• **DATA EXCERPTS**
——————————

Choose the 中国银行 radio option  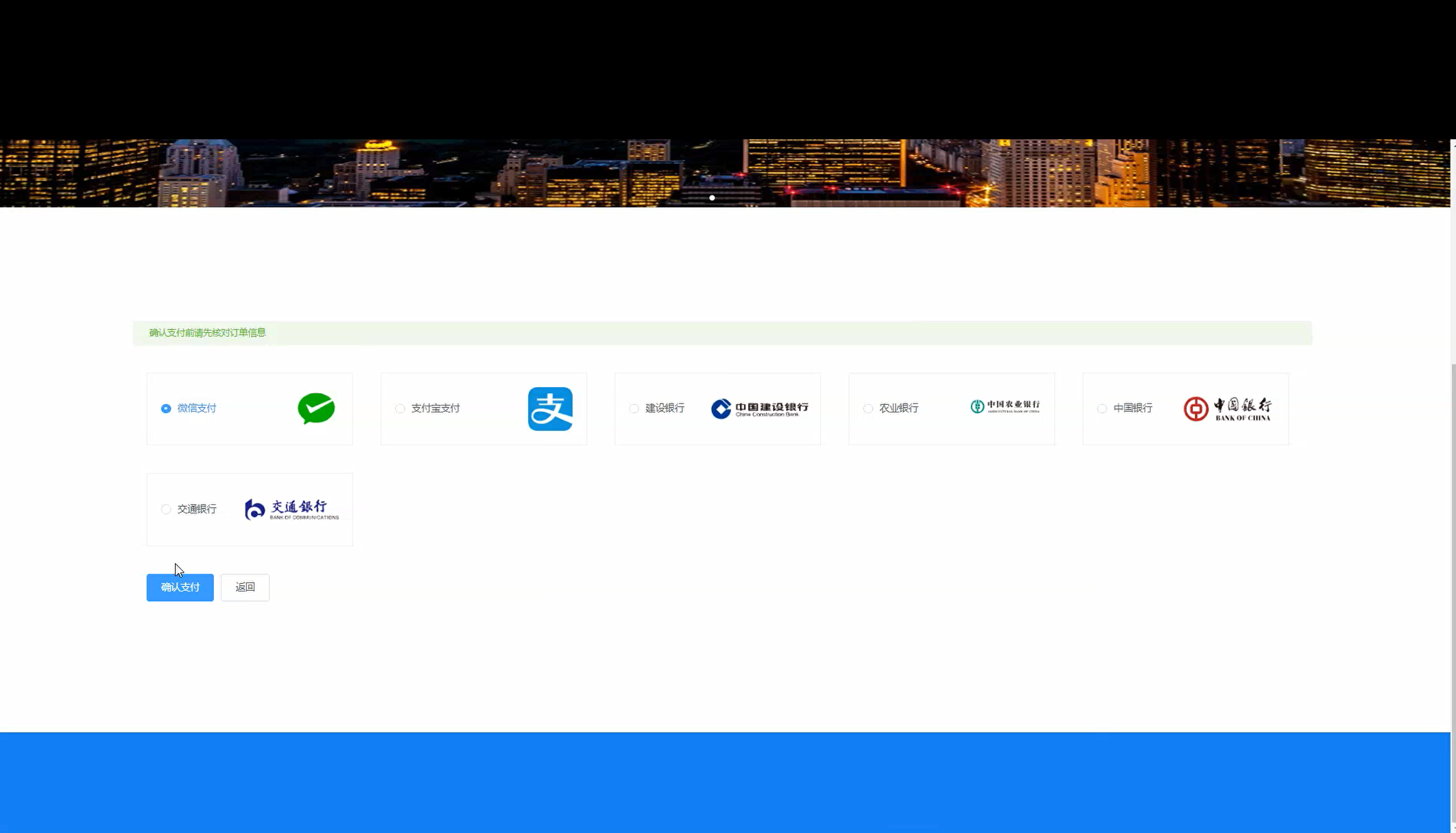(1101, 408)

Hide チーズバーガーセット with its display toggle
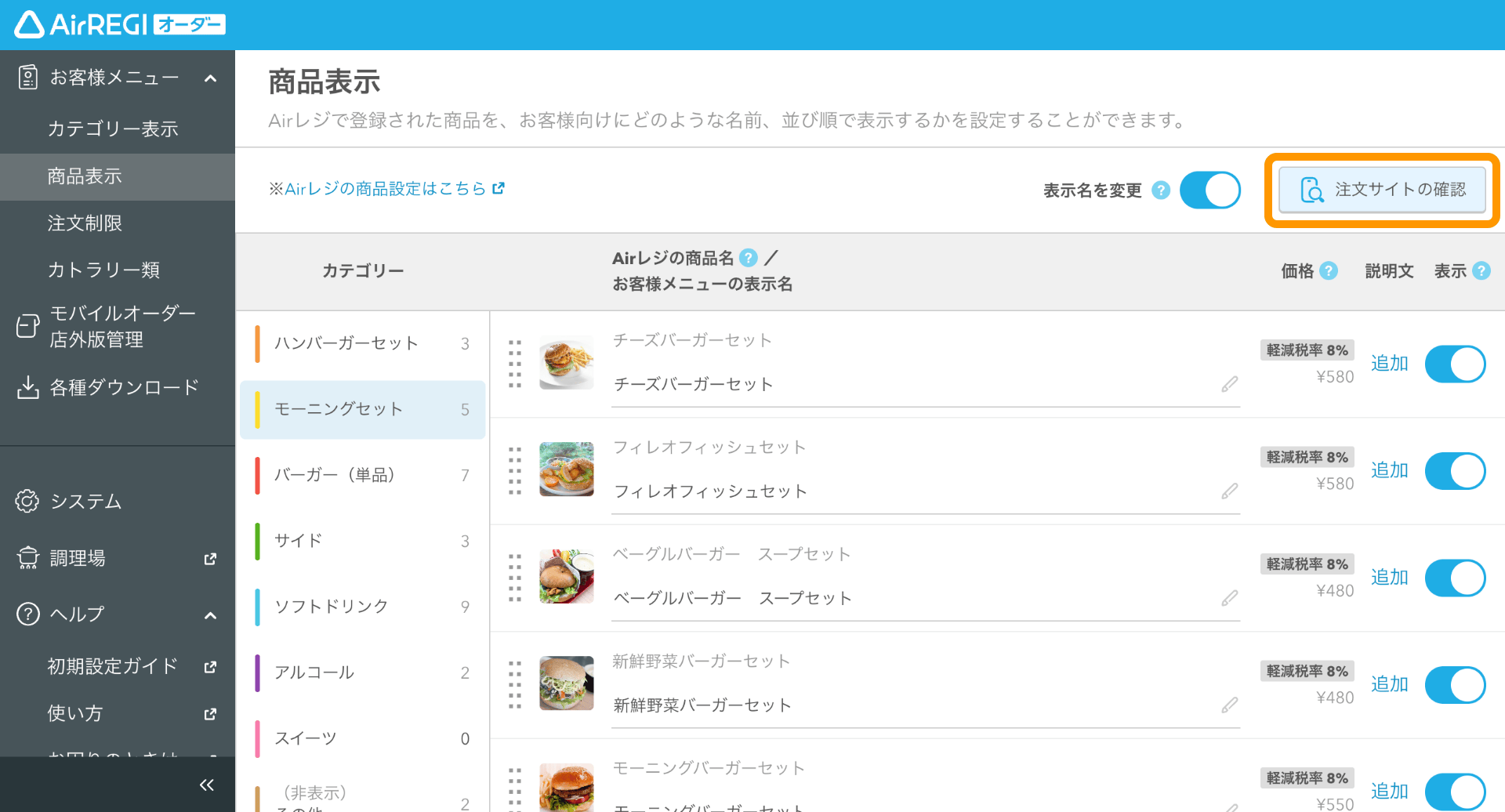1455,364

——————————

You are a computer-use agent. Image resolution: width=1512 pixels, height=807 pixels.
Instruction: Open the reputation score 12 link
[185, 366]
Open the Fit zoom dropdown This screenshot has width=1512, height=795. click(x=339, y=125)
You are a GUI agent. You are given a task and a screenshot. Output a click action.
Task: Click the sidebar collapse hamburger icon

——————————

• **WHAT YOU NEED TO DO**
For the listing above, state how many lines contain the word "height", with no other words.

• **COMPLETED TASK**
2